Mademoiselle, c’est un conseil : tu es trop belle et trop sexy mais c’est dommage, tu te prends trop au sérieux. Fais un sourire quand tu marches dans la rue !
Nous sommes vendredi 20 mai 2016, en plein cœur de Bordeaux. Il est environ 16 heures et mon sang ne fait qu’un tour. Cet homme d’une quarantaine d’années n’est pas à son premier coup d’essai. La suffisance de ce bellâtre aux cheveux gras est à la hauteur de ma stupéfaction.
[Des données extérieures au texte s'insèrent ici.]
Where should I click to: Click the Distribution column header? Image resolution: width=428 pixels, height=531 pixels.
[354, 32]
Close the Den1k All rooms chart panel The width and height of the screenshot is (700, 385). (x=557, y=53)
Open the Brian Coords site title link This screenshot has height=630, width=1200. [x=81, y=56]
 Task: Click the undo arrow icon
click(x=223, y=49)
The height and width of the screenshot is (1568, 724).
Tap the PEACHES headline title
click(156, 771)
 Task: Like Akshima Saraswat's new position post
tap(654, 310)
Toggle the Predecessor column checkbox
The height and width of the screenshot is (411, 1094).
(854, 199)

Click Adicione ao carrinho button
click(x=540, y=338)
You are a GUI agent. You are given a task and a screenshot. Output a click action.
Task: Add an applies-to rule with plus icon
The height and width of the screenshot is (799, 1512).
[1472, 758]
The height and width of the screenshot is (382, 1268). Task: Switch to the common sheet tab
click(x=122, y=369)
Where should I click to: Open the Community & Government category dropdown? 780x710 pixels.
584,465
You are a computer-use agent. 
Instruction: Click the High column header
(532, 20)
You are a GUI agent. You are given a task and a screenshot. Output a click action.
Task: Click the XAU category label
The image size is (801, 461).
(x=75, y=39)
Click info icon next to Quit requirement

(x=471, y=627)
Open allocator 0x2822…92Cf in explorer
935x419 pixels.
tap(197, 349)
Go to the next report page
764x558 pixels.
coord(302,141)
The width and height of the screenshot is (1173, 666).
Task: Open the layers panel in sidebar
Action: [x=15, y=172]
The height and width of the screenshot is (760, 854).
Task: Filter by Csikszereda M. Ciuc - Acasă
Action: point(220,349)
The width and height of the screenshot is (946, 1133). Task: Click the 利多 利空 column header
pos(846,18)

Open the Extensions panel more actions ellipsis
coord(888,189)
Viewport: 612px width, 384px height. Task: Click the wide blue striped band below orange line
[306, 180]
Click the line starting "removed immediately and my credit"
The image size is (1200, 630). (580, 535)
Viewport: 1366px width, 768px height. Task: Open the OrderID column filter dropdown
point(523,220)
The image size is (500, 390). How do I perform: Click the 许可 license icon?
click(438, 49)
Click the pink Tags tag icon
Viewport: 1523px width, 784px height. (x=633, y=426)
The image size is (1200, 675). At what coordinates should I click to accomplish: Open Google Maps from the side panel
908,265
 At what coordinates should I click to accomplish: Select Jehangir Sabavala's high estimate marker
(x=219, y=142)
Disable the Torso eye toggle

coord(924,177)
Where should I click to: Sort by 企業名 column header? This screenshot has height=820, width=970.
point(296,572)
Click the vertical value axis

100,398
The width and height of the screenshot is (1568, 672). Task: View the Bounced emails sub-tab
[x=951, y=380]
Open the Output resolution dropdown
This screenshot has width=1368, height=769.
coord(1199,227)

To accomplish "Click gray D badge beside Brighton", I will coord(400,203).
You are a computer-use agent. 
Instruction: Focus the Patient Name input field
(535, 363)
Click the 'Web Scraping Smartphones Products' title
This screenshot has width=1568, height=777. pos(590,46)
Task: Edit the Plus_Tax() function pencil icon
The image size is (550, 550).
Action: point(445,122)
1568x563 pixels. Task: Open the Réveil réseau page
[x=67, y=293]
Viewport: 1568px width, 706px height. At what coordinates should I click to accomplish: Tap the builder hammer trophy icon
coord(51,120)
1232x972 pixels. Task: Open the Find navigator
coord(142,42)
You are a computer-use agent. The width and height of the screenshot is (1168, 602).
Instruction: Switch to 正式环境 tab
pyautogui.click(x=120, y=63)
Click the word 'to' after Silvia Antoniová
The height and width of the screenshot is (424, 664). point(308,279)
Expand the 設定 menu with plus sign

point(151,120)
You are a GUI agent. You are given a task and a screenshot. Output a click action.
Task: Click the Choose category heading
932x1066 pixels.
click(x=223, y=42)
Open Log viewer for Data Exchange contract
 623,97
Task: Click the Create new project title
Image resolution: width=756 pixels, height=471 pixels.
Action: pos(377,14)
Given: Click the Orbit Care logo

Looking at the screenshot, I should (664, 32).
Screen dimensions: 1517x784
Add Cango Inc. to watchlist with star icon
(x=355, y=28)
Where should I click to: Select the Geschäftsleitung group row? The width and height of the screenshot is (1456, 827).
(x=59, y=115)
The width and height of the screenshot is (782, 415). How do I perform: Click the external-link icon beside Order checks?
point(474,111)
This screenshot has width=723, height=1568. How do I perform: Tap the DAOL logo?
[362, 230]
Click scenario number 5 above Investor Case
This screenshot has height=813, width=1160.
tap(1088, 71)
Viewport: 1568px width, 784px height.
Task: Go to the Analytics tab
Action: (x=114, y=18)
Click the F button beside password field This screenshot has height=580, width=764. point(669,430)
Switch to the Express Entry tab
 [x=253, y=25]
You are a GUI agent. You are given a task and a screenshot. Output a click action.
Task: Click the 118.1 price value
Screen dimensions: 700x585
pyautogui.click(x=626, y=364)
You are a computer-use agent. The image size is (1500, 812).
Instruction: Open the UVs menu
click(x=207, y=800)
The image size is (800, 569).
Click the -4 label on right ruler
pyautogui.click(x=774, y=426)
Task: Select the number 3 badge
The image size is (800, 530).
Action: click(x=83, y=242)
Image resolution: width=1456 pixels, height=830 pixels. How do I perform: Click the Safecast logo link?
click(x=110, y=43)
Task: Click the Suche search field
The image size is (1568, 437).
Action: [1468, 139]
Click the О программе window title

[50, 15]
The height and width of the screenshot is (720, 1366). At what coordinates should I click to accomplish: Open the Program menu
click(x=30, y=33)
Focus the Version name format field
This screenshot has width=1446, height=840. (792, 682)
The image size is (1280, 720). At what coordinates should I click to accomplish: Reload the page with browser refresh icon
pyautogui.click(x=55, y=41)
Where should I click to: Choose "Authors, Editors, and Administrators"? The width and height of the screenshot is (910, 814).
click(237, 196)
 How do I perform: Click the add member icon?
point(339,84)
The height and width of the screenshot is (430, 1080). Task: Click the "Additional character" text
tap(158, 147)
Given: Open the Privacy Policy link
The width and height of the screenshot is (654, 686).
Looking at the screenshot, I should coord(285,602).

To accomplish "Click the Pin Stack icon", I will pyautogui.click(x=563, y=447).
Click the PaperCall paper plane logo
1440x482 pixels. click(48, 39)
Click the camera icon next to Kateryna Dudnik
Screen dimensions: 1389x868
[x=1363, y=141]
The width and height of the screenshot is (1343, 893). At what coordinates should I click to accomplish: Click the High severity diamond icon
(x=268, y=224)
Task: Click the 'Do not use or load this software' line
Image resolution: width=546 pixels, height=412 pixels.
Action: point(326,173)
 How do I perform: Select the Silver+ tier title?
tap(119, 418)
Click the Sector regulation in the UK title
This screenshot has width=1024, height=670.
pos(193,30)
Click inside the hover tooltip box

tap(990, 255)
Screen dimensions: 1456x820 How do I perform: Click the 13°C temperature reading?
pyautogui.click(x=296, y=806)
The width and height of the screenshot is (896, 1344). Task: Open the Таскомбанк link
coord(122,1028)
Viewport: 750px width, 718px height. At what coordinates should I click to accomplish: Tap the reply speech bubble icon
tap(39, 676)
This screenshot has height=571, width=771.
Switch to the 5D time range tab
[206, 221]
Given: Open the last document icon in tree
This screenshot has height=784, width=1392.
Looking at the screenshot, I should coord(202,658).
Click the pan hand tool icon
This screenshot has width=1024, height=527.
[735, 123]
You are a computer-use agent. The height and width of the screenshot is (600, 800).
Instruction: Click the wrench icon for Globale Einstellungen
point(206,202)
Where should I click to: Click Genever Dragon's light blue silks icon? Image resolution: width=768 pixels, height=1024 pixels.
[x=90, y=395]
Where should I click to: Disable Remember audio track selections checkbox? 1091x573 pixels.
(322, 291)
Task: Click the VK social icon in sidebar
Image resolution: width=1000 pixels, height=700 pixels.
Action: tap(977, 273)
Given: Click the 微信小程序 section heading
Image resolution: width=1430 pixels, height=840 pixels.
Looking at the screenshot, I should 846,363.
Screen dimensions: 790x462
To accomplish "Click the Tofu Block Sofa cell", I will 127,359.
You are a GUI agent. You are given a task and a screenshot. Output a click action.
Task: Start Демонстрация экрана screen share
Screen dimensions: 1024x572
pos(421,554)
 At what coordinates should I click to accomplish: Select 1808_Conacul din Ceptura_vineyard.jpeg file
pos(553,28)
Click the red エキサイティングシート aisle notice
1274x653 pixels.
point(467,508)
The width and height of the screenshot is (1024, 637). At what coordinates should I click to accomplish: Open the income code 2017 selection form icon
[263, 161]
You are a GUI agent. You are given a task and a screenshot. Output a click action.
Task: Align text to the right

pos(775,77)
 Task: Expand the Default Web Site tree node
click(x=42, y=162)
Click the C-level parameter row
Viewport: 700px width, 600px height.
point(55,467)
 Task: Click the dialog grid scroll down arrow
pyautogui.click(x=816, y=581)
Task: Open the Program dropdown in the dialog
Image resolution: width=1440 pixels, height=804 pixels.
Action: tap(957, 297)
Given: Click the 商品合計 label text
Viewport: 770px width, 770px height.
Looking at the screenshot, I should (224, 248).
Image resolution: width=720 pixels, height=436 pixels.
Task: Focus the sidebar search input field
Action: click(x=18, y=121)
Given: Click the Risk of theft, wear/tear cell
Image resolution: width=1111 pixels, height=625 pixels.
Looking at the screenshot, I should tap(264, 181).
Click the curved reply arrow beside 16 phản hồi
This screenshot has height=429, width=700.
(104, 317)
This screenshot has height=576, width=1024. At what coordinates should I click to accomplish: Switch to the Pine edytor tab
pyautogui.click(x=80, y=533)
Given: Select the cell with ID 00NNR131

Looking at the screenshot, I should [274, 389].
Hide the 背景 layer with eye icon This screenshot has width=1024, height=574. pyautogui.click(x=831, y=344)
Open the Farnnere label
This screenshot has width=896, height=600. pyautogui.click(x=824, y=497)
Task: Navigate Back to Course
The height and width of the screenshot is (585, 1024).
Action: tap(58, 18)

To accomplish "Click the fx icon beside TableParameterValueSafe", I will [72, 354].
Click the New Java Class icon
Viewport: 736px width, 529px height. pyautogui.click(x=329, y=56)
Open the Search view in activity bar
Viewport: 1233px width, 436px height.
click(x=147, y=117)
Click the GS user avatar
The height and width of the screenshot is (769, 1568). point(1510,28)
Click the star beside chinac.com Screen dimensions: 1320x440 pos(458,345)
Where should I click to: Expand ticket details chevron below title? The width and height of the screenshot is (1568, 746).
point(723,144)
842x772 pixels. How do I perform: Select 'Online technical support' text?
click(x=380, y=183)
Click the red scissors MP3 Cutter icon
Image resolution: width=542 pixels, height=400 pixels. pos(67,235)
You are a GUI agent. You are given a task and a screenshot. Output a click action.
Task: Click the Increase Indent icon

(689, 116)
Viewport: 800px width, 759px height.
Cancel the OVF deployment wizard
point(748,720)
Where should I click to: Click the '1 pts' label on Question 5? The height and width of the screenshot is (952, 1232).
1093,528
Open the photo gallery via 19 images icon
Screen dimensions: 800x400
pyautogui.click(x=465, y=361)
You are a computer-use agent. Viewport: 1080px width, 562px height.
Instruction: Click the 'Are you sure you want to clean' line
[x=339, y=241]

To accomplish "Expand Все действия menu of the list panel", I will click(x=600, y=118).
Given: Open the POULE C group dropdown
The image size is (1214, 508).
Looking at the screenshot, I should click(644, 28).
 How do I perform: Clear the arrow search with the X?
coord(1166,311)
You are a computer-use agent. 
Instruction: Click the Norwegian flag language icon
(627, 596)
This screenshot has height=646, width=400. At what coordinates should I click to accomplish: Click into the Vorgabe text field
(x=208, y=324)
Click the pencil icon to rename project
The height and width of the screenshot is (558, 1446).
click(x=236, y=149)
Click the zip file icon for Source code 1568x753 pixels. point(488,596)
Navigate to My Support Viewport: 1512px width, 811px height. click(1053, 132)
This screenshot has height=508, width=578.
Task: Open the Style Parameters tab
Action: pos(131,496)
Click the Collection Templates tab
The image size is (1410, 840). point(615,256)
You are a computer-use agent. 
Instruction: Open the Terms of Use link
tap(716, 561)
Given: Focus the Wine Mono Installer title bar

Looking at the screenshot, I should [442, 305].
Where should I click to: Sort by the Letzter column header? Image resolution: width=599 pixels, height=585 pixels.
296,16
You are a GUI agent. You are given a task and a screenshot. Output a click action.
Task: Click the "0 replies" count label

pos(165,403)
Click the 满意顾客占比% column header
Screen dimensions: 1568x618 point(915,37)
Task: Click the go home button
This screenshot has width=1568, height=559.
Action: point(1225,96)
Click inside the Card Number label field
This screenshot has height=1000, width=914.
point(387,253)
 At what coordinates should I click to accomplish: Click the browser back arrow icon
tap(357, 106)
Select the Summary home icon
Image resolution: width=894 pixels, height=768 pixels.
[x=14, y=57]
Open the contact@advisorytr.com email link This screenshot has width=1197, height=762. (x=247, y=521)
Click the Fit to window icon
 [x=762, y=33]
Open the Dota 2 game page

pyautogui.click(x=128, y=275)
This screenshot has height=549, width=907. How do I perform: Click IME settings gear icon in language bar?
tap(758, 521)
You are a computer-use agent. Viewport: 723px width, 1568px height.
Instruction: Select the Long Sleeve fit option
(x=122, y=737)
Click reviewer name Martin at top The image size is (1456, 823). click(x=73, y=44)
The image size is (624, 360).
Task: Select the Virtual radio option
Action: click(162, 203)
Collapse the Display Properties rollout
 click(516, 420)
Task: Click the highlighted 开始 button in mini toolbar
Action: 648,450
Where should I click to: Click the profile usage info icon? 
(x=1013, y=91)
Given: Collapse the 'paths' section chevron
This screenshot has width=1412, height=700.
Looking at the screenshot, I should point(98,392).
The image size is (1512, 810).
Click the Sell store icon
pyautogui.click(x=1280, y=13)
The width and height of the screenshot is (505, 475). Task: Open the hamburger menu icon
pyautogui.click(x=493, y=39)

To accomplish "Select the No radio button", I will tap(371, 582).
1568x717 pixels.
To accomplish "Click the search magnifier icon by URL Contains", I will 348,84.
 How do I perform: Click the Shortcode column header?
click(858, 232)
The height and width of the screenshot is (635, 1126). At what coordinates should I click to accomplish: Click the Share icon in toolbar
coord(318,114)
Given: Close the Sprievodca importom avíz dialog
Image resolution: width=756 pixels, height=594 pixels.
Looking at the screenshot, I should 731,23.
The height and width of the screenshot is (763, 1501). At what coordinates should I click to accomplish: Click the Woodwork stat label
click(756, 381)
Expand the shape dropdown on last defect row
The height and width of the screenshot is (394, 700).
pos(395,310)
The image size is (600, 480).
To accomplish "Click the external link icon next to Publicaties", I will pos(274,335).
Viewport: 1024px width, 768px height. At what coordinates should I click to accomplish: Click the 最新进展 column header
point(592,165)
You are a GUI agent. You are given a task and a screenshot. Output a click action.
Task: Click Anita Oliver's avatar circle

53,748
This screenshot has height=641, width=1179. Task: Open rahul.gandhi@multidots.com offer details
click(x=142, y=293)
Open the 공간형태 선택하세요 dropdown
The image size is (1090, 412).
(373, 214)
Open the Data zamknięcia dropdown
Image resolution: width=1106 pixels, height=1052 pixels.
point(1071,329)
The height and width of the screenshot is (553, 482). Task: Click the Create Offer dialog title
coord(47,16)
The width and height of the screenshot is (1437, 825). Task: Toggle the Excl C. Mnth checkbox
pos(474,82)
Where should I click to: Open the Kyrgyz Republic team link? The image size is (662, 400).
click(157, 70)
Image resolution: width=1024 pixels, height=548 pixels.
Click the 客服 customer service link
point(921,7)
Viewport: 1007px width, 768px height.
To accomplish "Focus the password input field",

Comment peut-on se lever du tabouret sur lequel on est confortablement assis, traverser la rue et bloquer le passage à une jeune femme pour lui donner un « conseil » vindicatif sur la manière dont elle doit se comporter dans l’espace public ?
Si cet homme n’a pas de respect, pourquoi n’a-t-il pas au moins la flemme ?
Je ne suis pourtant pas au bout de mes surprises. Pour le bougre, il s’agissait d’une démonstration. Une horde de jeunes hommes avec qui il scrutait la rue a assisté à la scène, à la fois hagards et contemplatifs. Sommé de rester à sa place et de ne pas m’indiquer la manière de me comporter, l’animal s’est ensuite offusqué tout en feignant le dégoût.
Oh mais tu cries en plus, je déteste les femmes qui crient !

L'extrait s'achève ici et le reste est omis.